[0001] The invention relates to sheet stacking apparatus of the kind comprising a sheet
stacking device which is movable to a number of sheet storage positions; a sheet delivery
system at each sheet storage position; and control means, for controlling movement
of the sheet stacking device and operation of the sheet delivery system so that when
the sheet stacking device is moved to a sheet storage position, the respective sheet
delivery system can deliver sheets from a store at that position to the stacking device
which stacks the sheets in a stacking position Such apparatus is hereinafter referred
to as of the kind described.
[0002] In the field of banknote dispensing, it is common to provide dispensing apparatus
which can withdraw banknotes of more than one denomination from respective stores
in response to a dispense command and feed the selected sheets one at a time to a
dispense outlet. In the past, this type of dispense apparatus has involved providing
an extraction system adjacent each store which is selectively actuated by a control
system to withdraw in series the required number of banknotes from the store and to
feed them to a continuously running transport system which transports the sheets to
a dispense outlet at which they may be stacked into a single stack. Such apparatus
is described in EP-A-0161742 and EP-A-0130081.
[0003] Although this apparatus is suitable for many applications, where it is common for
a large number of banknotes to be dispensed in a single operation from each of a number
of stores, the series feed arrangement is less desirable in view of the time required
for a full dispense.
[0004] GB-A-2193712 illustrates apparatus of the kind described in which an elevator moves
alongside a number of vertically spaced bundled sheet cassettes. Selected bundles
are drawn out of the cassettes and fall into a collection bin on the elevator. This
is not suitable for handling single (unbundled) sheets since they will not fall with
sufficient reliability into the collection bin. Furthermore, any stack of single sheets
produced would not be sufficiently neat for presentation to a user (customer).
[0005] In accordance with the present invention, sheet stacking apparatus of the kind described
is characterised in that the sheet stacking device has stacking means for moving sheets
supplied by each each sheet delivery system onto the stack.

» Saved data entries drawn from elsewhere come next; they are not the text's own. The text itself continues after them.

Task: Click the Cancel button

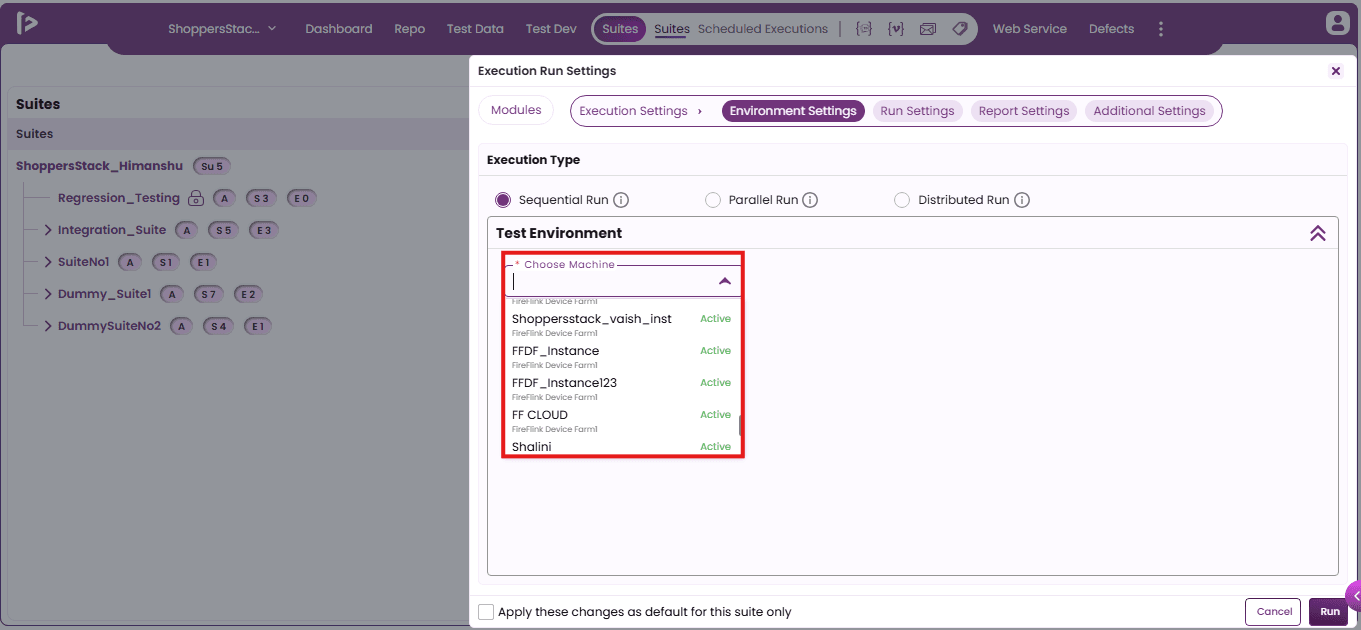Action: coord(1274,612)
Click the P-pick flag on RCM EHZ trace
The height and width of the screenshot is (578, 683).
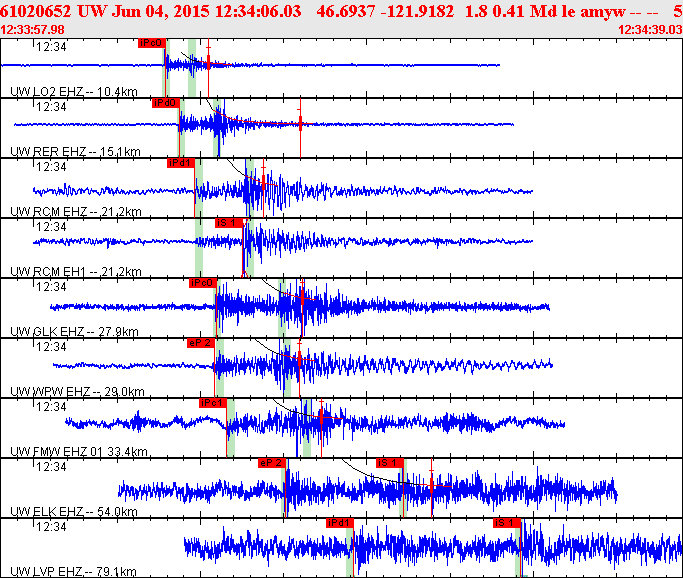coord(180,163)
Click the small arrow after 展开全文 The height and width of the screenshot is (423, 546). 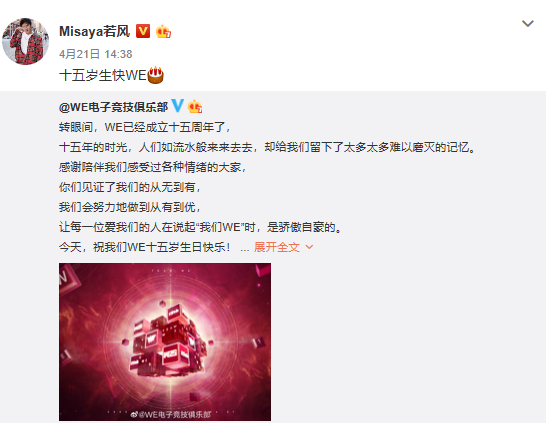click(309, 247)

[0006] This invention leads to a significant improvement in achieving a speedy response
to a dispense request in which sheets from a number of stores are required by moving
the stacking device between sheet storage positions, sheets being built up into a
common stack by the device. Furthermore by providing active stacking means in the
sheet stacking device single sheets can be accurately controlled and stacked.
[0007] In a particularly compact arrangement, the sheet storage positions are vertically
spaced with the sheet stacking device being vertically movable to each of the sheet
storage positions.
[0008] Preferably, the sheet stacking device is movable to a stack dispense position at
which the stack of sheets can be removed from the sheet stacking device. This removal
can be by an operator directly or via a further stack transport system, for example
of the type described in our copending European patent application of even date entitled
"Article Handling Apparatus" (Agents Ref:30/2817/02) and claiming priority from British
Patent Application No.8904569.4.
[0009] The stacking device may comprise a conventional stacker wheel and stripper plate
but is preferably provided by a device of the type described in our copending European
patent application of even date entitled "Sheet Stacking Assembly" (Agents Ref: 30/2813/02)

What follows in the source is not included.